Of course, Doré is also equally facile with his courtiers: elegantly costumed, gracefully postured, suave and charming; for example, the sleepers in Sleeping Beauty’s castle, the prince’s court in “Cinderella,” Blue Beard’s ladies and gentlemen, the attendant to the king in “The Master Cat, or Puss in Boots.” (The king, of course, is another of Doré’s obese, insatiable overlords with bulging eyes, as is Bluebeard.) But the most urbane gentleman of them all, the most sprightly and debonair, is Puss himself. In his impressive, flared boots, his gentleman’s feathered hat and cape, his broad leather belt (never mind the dead mice hanging like a watch chain), his theatrical gestures, Puss could be a ballet master in performance. The portrait of Puss may be Doré’s most impressive comment on aristocratic sensibilities: luxurious, elegant, but artificial, avaricious, and sly.

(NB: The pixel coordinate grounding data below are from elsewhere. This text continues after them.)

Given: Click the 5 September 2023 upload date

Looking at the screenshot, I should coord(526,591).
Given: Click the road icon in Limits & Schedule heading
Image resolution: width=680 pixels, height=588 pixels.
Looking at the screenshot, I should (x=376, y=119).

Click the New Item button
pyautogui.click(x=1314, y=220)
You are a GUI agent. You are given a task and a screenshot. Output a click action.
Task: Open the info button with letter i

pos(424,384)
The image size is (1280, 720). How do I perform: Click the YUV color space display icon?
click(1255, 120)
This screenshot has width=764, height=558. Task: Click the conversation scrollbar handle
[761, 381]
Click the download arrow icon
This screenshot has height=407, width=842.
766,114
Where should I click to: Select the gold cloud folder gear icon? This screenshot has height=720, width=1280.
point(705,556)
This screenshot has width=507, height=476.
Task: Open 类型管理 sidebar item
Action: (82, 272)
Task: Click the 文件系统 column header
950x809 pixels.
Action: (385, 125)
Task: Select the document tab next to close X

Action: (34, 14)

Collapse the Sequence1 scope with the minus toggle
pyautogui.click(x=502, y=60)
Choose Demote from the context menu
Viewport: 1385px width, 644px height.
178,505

However, Doré’s trademark is his darksome settings: forbidding forests, stony cliffs, remote castles, as gloomy and over-powering inside as out. The epitome of these settings, of course, is the palace of “The Sleeping Beauty,” surrounded and invaded by the woody growth of a hundred solitary years. Doré was obviously fascinated. The scene is depicted again and again. He could not forbear. There is the approach of the prince, out a-hunting, inquiring of the woodmen. The human figures, including the prince himself, are diminished by the forest, the stones, the towers, and especially the dark shadows. He nears the castle amid columns of trees arching gracefully high over his head. He is a graceful courtier and the sunlit steps beckon him, but he is completely dominated by the gnarled tree roots, the branches looming over him, the impenetrability of the surrounding woods, and the dark, dark shadows. No less than three full-page spreads show the tangled, twisting vines growing insidiously around the sleepers, including he lovely princess’s majestic bed. The princess, of course, is bathed in light, and the prince approaches in awe—and in flowing, regal attire. But once again, the vines of the encroaching forest dominate the scene.

So that brings us back to that gruesome, threatening, mysterious, gargantuan forest that surrounds Tom Thumb, unprotected and defenseless as he is—except for his own wit and fortitude (a scene repeated by Doré in four successive designs). I suspect that, to the artist, he represents the archetypal human condition—not only the youngest brother, the scapegoat of the family, the underling, small and physically unimposing, but even more important, the loner, the outcast in the dark primeval forest. Even the ogre’s house is shrouded in grotesque trees, roots, and vines. The climax of the story, and probably the climactic design among Doré’s illustrations, is when Tom climbs to the tip-top of the bare tree in the middle of the forest and espies a light somewhere in the distance. The light, of course, is deceptive and he “was terribly disappointed to find that when he was on the ground he could see nothing at all . . . . [that] every time they had to go down into a hollow they lost sight of it.” What is impressive about this particular design, however, is that not only has Tom climbed to the very top branch of the barren tree, but his six brothers in the shadows below are dwarfed by a log—not the trunk of a tree that has been split by lightning or that has fallen with age and decay, but a huge log that has been cut clean by sawyers. Tom, and humankind, are overwhelmed by primitive darkness, but they are urged on by the tiny light of a single candle, and the fallen log tells us ominously, that they will prevail.